Record extracts
┌────────

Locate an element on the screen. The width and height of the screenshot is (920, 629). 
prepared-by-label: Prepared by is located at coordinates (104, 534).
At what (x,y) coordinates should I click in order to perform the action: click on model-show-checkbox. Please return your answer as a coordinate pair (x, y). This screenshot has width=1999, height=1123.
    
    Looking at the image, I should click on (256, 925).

└────────
┌────────

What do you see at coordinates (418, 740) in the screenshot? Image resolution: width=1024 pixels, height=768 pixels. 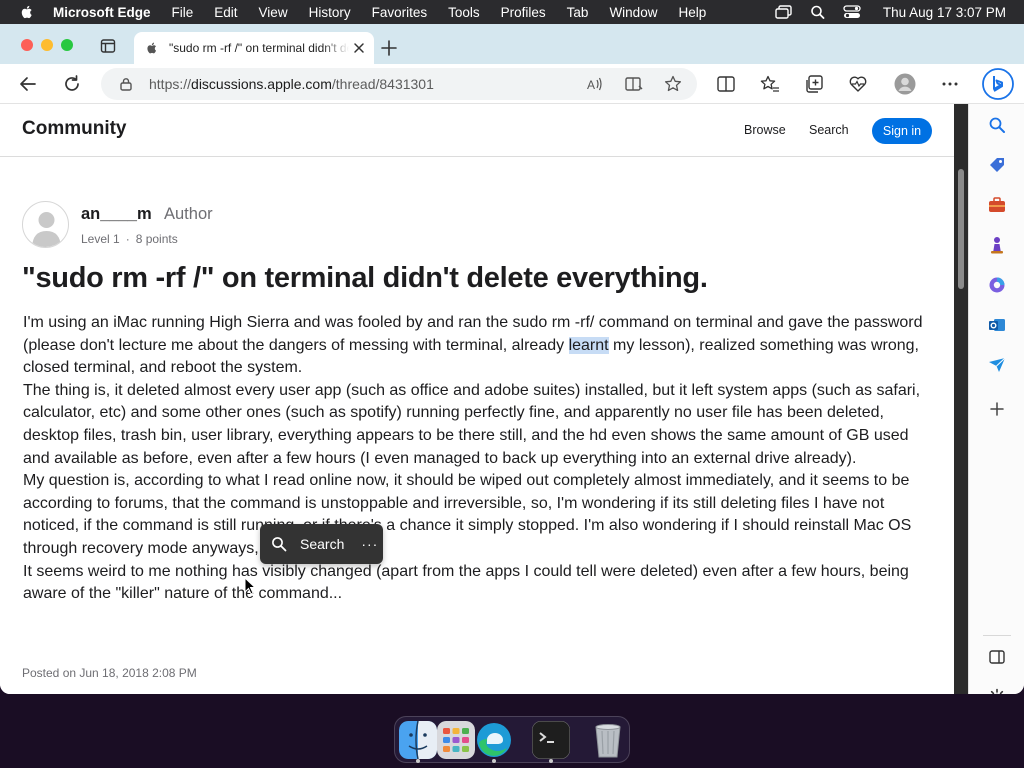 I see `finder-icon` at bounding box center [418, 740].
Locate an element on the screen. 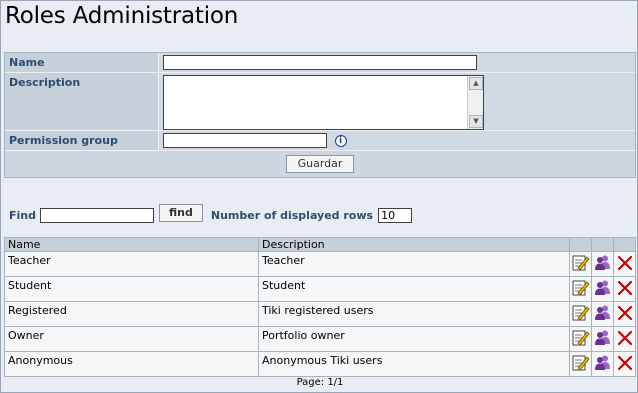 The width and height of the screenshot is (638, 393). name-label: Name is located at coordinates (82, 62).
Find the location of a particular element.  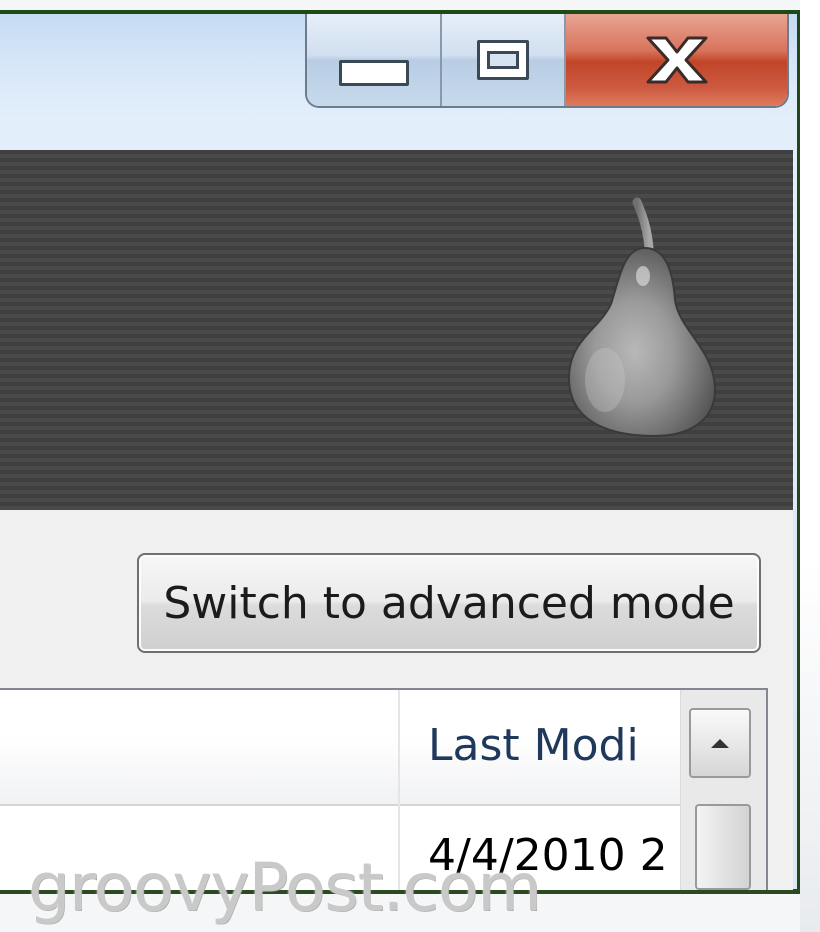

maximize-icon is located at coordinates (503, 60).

└────────

Work to be completed
Reproduce the listing, starting at the line that has "Locate an element on the screen. The" and stopping after the line that has "prepared-by-label: Prepared by", switching "screenshot" to "screen capture" and leaving everything else unchanged.

Result for this task
Locate an element on the screen. The width and height of the screen capture is (920, 629). 
prepared-by-label: Prepared by is located at coordinates (104, 534).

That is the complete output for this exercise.